[Set problem]: In the records below, render the lines starting at the one containing "Where should I click to: Select" and ending at the last line as a Markdown table with two columns, Row and Line, skipping blank lines.

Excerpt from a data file
....................

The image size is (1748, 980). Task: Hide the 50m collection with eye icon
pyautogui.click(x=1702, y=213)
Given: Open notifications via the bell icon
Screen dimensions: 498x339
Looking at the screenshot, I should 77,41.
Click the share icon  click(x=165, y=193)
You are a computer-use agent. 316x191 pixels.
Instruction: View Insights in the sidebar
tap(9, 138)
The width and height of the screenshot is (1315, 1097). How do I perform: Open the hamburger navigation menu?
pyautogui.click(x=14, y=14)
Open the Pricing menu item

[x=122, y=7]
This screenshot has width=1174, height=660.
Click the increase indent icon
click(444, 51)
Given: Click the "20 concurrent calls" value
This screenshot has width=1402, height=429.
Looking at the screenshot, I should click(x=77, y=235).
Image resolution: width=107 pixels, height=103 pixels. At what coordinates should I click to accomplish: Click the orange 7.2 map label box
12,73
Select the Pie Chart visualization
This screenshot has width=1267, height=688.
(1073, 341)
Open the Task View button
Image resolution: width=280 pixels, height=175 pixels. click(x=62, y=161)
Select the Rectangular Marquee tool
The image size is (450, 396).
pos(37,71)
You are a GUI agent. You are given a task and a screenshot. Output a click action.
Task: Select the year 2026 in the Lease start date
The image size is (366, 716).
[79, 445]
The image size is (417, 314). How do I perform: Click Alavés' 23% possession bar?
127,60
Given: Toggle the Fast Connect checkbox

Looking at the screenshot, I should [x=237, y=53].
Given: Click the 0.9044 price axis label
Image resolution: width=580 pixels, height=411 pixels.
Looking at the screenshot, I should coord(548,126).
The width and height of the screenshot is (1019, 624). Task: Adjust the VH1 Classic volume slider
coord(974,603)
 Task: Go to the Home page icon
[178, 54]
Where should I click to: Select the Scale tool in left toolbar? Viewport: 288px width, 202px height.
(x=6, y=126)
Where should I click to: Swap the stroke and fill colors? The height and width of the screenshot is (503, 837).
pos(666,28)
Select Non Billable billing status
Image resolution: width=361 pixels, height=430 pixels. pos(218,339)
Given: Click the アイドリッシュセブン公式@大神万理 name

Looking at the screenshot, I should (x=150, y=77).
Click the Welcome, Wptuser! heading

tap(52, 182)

....................

[Result of the exercise]:
| Row | Line |
|---|---|
| 1 | Where should I click to: Select the Scale tool in left toolbar? Viewport: 288px width, 202px height. |
| 2 | (x=6, y=126) |
| 3 | Where should I click to: Swap the stroke and fill colors? The height and width of the screenshot is (503, 837). |
| 4 | pos(666,28) |
| 5 | Select Non Billable billing status |
| 6 | Image resolution: width=361 pixels, height=430 pixels. pos(218,339) |
| 7 | Given: Click the アイドリッシュセブン公式@大神万理 name |
| 8 | Looking at the screenshot, I should (x=150, y=77). |
| 9 | Click the Welcome, Wptuser! heading |
| 10 | tap(52, 182) |